- Saved entries

◆ ◆ ◆ ◆

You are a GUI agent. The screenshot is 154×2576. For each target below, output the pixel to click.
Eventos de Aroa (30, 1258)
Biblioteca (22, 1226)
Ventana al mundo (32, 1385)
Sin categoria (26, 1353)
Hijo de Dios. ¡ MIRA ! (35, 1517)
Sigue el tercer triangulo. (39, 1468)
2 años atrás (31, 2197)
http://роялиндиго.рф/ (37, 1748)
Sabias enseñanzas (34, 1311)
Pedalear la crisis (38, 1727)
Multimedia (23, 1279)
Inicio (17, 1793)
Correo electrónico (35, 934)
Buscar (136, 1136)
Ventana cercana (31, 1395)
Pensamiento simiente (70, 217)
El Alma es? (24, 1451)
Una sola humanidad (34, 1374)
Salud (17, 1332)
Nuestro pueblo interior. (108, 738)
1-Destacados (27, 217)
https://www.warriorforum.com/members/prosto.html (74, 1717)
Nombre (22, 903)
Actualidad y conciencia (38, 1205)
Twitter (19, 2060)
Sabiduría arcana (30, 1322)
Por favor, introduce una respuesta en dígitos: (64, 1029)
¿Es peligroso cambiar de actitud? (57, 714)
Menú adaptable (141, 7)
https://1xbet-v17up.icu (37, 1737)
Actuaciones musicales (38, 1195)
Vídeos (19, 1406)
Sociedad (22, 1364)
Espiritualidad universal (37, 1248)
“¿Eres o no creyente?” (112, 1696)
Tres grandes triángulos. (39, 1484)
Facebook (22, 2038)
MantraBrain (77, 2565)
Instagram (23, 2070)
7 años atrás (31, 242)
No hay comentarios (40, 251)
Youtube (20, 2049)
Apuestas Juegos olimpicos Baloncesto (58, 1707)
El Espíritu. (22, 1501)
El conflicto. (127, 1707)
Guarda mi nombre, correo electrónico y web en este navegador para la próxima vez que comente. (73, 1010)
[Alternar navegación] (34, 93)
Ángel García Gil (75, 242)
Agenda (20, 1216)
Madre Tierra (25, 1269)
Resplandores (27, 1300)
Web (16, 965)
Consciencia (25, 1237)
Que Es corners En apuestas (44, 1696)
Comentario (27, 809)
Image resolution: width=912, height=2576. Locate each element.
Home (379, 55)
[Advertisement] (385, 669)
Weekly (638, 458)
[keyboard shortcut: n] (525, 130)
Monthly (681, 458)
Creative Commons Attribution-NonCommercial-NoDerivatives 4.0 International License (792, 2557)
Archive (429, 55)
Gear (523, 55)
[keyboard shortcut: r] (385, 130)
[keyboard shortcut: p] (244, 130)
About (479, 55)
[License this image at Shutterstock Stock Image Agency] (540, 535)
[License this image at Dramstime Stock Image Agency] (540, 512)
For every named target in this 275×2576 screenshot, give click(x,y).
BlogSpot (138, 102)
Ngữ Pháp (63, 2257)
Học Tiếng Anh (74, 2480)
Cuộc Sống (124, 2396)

◆ ◆ ◆ ◆

Reproduce the lines above, beginning at the line with "1-Destacados (27, 217)" and stopping after the line with "[License this image at Dramstime", exactly as they are.

- Output for this task
1-Destacados (27, 217)
https://www.warriorforum.com/members/prosto.html (74, 1717)
Nombre (22, 903)
Actualidad y conciencia (38, 1205)
Twitter (19, 2060)
Sabiduría arcana (30, 1322)
Por favor, introduce una respuesta en dígitos: (64, 1029)
¿Es peligroso cambiar de actitud? (57, 714)
Menú adaptable (141, 7)
https://1xbet-v17up.icu (37, 1737)
Actuaciones musicales (38, 1195)
Vídeos (19, 1406)
Sociedad (22, 1364)
Espiritualidad universal (37, 1248)
“¿Eres o no creyente?” (112, 1696)
Tres grandes triángulos. (39, 1484)
Facebook (22, 2038)
MantraBrain (77, 2565)
Instagram (23, 2070)
7 años atrás (31, 242)
No hay comentarios (40, 251)
Youtube (20, 2049)
Apuestas Juegos olimpicos Baloncesto (58, 1707)
El Espíritu. (22, 1501)
El conflicto. (127, 1707)
Guarda mi nombre, correo electrónico y web en este navegador para la próxima vez que comente. (73, 1010)
[Alternar navegación] (34, 93)
Ángel García Gil (75, 242)
Agenda (20, 1216)
Madre Tierra (25, 1269)
Resplandores (27, 1300)
Web (16, 965)
Consciencia (25, 1237)
Que Es corners En apuestas (44, 1696)
Comentario (27, 809)
Image resolution: width=912, height=2576. Locate each element.
Home (379, 55)
[Advertisement] (385, 669)
Weekly (638, 458)
[keyboard shortcut: n] (525, 130)
Monthly (681, 458)
Creative Commons Attribution-NonCommercial-NoDerivatives 4.0 International License (792, 2557)
Archive (429, 55)
Gear (523, 55)
[keyboard shortcut: r] (385, 130)
[keyboard shortcut: p] (244, 130)
About (479, 55)
[License this image at Shutterstock Stock Image Agency] (540, 535)
[License this image at Dramstime Stock Image Agency] (540, 512)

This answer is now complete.